Thanks for writing this article about the wonderful Moe Bergman. And recalling the difficult times these pioneers experienced as they struggled to provide rehabilitation services. For they contrived out of whole cloth, as you mentioned, the bases of what eventually became our profession. Having spent my career in the hearing aid industry, I am particularly impressed by their struggles in trying to develop procedures for fitting aids. If one goes back and reads the issues (during the WWII years )of the Volta Review (possibly the lone journal besides JASA to report about progress in the service rehab hospitals), one is struck by the different hearing aid fitting approaches each clinic used. The Carhart comparative method was not universally used by all to select amplification, as one might assume. The clinicians had only hazy ideas about the relation between gain and output, thresholds, MCL and UCL, and little or no ability to modify the response. Instead, they had to substitute, one after the other, microphones, receivers, batteries and amplifiers, the separate parts of the old carbon hearing aids, in order to find an acceptable combination of components. Prescription formulas were unknown, and speech testing, as often as not, was conducted with uncalibrated equipment using undocumented and crude speech tests. Yet they managed to begin sorting out what worked and what didn’t, paving the way for the future of our profession.
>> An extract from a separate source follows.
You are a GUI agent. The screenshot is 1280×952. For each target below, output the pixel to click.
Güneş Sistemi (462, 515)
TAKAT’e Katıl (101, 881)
Dr Bergman was always an enthusiastic proponent of amplification, even during times when many in our profession kept their distance. I visited him in Israel in the early 1990s and fitted him with bilateral IROS aids for his high frequency loss. He was lively, interesting, full of stories and looking into the future. Just a very great,inspiring and welcoming person in all respects.
Dear Mr. Traynor/Bob,
Thank you for your generous and highly laudatory article about my father. I know he would have been as pleased by it as I am.